# What to produce
From the line containing "Add the ¥1699 silver-black camera to cart" to the line containing "This screenshot has width=475, height=659." in the records below, set down every line exactly as it stands, both ends included, and skip the pictures.
── Record set
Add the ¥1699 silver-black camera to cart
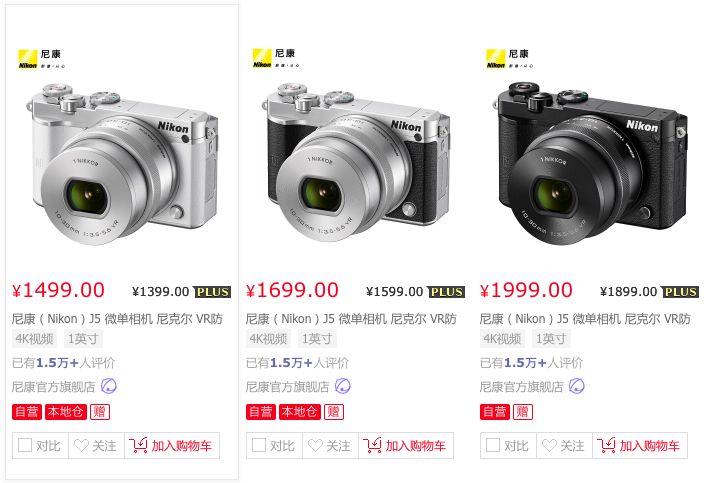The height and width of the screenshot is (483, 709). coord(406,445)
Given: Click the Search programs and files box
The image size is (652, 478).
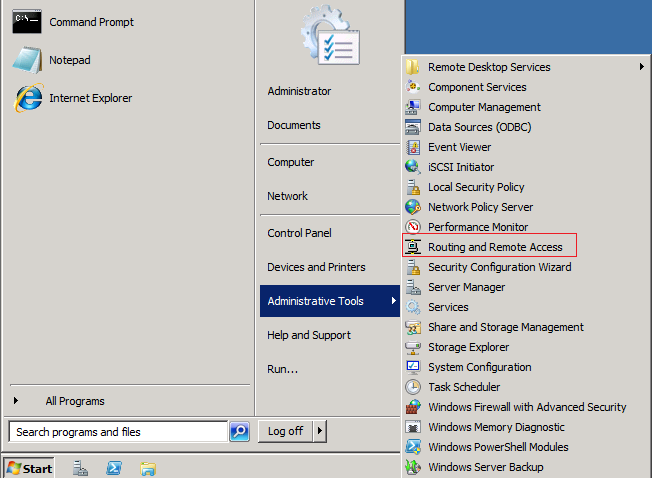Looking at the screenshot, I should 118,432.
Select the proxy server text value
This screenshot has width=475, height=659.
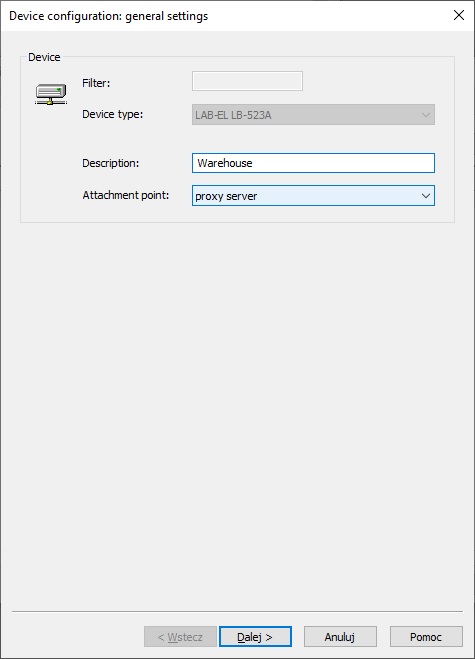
────
── Record set
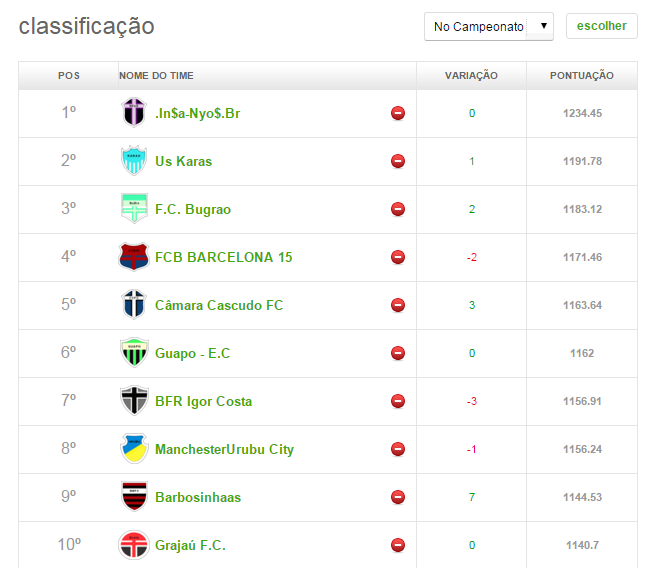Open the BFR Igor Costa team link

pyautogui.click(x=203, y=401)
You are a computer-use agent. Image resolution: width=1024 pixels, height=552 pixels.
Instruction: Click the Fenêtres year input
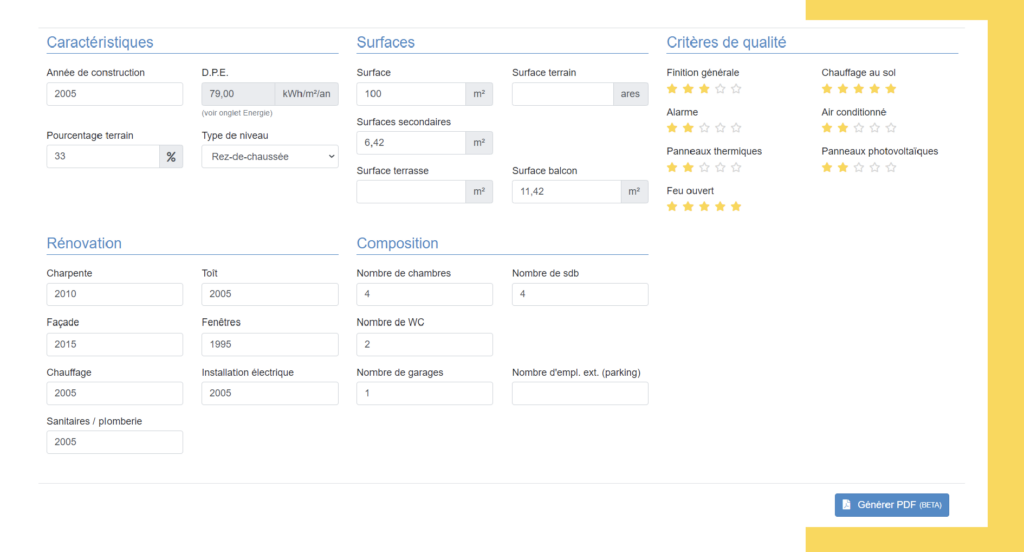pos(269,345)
────
# Answer box
Add the ¥1699 silver-black camera to cart
The height and width of the screenshot is (483, 709). coord(406,445)
Given: Click the Search programs and files box
The image size is (652, 478).
Looking at the screenshot, I should 118,432.
Select the proxy server text value
This screenshot has width=475, height=659.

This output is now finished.